_WORK INSTRUCTION_.
Copy every line of the records that includes the word "dropdown".

(Saved entries)
-- Opening Marker --

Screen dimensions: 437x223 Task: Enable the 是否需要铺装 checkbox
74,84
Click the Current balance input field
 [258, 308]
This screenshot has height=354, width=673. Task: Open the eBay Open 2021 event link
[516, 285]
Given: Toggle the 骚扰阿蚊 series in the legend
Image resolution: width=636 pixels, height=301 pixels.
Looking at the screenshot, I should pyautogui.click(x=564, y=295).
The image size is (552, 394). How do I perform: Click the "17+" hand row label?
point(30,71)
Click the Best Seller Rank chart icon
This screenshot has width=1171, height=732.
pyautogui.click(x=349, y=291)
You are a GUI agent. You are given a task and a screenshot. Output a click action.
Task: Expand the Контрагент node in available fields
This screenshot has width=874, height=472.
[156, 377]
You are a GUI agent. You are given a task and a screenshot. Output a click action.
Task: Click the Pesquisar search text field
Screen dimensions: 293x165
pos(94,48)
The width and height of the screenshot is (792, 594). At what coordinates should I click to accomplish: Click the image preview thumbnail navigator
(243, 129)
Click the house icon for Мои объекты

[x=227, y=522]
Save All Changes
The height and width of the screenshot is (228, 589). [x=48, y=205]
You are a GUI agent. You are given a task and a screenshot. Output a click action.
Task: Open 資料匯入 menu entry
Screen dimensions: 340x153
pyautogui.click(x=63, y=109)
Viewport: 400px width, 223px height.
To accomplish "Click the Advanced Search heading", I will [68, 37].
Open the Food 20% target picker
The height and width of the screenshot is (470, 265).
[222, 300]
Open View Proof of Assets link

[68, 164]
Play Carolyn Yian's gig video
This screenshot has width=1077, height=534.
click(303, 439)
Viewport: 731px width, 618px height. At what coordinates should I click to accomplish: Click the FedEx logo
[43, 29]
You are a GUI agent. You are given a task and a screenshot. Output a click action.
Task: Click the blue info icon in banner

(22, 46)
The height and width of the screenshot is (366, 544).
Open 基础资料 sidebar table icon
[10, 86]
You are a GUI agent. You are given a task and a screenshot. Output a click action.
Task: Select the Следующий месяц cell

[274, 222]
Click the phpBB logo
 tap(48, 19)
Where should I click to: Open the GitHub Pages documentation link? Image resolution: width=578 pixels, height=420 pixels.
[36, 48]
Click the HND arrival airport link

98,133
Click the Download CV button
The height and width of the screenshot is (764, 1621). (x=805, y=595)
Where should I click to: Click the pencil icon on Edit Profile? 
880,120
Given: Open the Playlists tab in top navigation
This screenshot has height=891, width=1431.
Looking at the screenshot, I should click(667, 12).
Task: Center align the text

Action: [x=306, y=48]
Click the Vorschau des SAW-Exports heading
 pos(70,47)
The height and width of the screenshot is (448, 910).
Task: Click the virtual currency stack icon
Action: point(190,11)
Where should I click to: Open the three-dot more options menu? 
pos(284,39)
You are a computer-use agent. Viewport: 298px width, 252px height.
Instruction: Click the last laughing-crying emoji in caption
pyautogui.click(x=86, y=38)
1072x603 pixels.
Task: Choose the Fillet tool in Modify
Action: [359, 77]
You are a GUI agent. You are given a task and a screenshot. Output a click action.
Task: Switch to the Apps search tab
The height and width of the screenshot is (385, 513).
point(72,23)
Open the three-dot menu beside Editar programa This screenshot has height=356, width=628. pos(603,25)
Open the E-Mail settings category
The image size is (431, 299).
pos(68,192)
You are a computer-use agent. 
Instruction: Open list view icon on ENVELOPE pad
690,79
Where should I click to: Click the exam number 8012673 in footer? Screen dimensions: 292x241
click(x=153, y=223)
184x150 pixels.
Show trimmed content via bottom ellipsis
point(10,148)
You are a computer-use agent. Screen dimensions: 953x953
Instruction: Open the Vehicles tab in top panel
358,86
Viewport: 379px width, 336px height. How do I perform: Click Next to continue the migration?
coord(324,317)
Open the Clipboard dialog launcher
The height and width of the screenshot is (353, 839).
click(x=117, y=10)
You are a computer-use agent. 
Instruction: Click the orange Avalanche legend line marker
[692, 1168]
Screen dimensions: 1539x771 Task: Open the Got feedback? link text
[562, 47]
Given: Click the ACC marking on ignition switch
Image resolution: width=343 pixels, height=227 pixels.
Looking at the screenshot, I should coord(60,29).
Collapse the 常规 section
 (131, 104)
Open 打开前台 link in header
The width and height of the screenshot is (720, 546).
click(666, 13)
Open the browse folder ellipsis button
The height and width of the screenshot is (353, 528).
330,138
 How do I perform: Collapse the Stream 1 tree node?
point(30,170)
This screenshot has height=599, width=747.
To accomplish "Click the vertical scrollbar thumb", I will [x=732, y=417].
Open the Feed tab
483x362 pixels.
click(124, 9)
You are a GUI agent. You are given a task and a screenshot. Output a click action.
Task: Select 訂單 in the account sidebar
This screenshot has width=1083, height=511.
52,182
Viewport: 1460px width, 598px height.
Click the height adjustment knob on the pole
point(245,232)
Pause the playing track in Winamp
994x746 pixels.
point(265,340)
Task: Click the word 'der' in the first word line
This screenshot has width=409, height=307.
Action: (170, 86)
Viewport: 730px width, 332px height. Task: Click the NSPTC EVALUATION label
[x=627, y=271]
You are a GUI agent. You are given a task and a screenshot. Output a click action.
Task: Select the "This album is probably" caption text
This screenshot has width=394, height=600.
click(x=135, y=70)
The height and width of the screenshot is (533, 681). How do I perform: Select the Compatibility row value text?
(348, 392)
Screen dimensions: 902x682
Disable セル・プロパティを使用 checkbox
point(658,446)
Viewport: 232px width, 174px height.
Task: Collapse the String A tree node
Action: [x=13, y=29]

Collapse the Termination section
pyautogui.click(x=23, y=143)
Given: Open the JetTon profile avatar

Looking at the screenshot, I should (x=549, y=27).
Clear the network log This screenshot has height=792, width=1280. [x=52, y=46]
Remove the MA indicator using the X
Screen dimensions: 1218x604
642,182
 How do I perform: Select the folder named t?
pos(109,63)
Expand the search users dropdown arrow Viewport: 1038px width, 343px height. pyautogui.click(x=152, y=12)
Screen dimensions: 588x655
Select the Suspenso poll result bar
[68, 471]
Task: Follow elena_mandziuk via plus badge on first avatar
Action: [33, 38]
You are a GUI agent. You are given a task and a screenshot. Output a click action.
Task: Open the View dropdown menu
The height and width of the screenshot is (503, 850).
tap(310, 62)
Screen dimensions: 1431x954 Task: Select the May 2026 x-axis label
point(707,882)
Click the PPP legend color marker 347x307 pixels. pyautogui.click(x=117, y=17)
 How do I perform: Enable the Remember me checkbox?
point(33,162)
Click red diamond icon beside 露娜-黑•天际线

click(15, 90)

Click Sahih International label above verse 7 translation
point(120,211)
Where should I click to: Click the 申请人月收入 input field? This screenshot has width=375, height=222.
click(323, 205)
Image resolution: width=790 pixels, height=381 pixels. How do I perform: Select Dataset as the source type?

-- Closing Marker --

_THE COMPLETED TASK_.
Expand the search users dropdown arrow Viewport: 1038px width, 343px height. pyautogui.click(x=152, y=12)
Task: Open the View dropdown menu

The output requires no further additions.